Must have an all weather outdoor and decent hacking - don't mind not having and indoor as I've never had the luxury of one before.

So far I've noted Gryffside (which doesn't do full??), Lawmarnock, Wardhouse (Riding school??) - any others worth considering?

It's a long way off but I just want to make sure this is a factor on where we relocate to!!


----------



## kez1001 (24 January 2014)

Gryffeside is nice and they can do some services when required I think but correct me if wrong. Hacking is amazing.

I've got friends at lawmarnock who like it too. It's quite big though and has a strange quarantine rule when you first arrive if I recall correctly. 

There are quite a few small private yards around kilmacolm. You could try the kilmacolm riding club for info. 

Also if you venture towards Paisley or Ayrshire there is much more choice.


----------



## Jingleballs (30 January 2014)

Thanks Kez!!!


----------



## Jingleballs (10 March 2014)

Just bumping this up again.

Gryffeside looks and sounds lovely BUT only offers adhoc services and is primarily assisted livery.  The would cover for sickness or holidays but not a regular arrangement which isn't ideal.


I did assisted DIY for 5 years at other yards but having had a promotion at work and switching to full livery, I'm not sure i could go back to assisted DIY and would look for full livery cover 2 - 3 days a week if not all the time.  I also have a sharer who doesn't do chores as part of our agreement although that may be flexible if she even wants to keep the share after I relocate.


I've heard good things about Wardhouse and they do 24/7 turn out 365 days a year but I've heard the field is miles from the yard making it impossible to ride your horse in the winter months so looking for other options!


----------



## Jnhuk (10 March 2014)

I used to be in that area many years ago and know there are quite a few private yards but I am not sure how many would have facility for full livery. I don't think you will find them other than word of mouth. Speak to the secretary of Kilmacolm RC as it is now for contacts who is a lovely person.  If you want other names to contact for up to date info, pm me but the places I knew may have changed as I did leave the area early 1990s so my information not recent.

If you are looking at Bishopton maybe worth speaking to someone like Muriel Colquhoun


----------



## Jingleballs (11 March 2014)

Thank you - will try the riding club.

Not sure when we'll be moving - hopefully later this year but could be early next year so got plenty of time to look for somewhere.


----------



## Flora (11 March 2014)

I have a small yard in Houston about 10 mins from Ingliston.  There are only 10 horses on yard, big airy stables and I have an indoor school.
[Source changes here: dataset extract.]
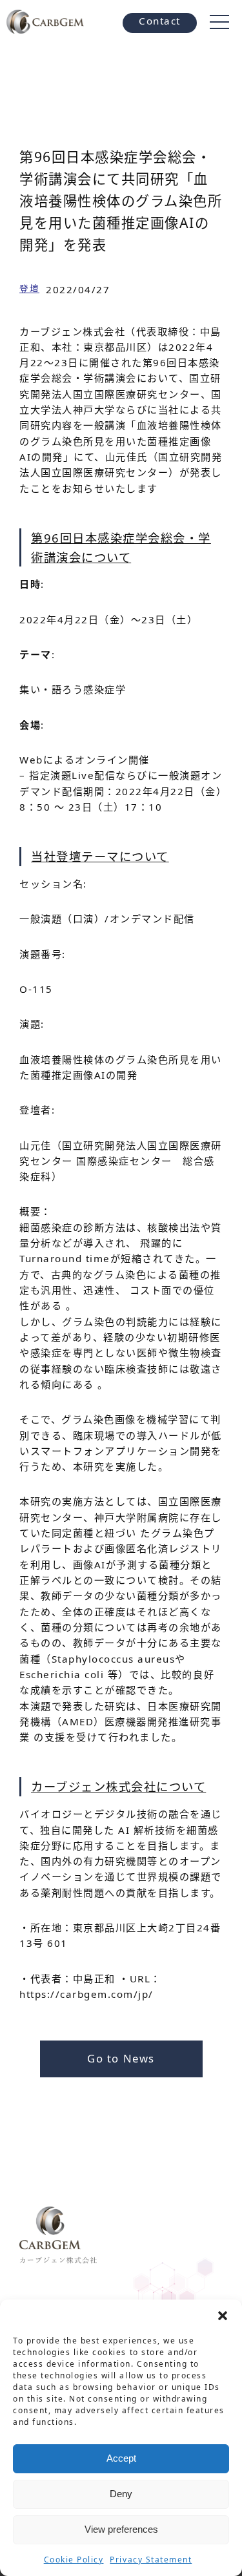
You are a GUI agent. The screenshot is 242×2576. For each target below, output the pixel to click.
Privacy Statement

I have a full livery stable available in 2 weeks, but I can put you on the waiting list for the future, if you pm your details.


----------



## Jingleballs (11 March 2014)

Flora said:



			I have a small yard in Houston about 10 mins from Ingliston.  There are only 10 horses on yard, big airy stables and I have an indoor school. I have a full livery stable available in 2 weeks, but I can put you on the waiting list for the future, if you pm your details.
		
Click to expand...

Thanks Flora - I'll PM you!


----------



## Natalie1990 (9 January 2015)

Flora said:



			I have a small yard in Houston about 10 mins from Ingliston.  There are only 10 horses on yard, big airy stables and I have an indoor school. I have a full livery stable available in 2 weeks, but I can put you on the waiting list for the future, if you pm your details.
		
Click to expand...

Is this still available? Thanks!


----------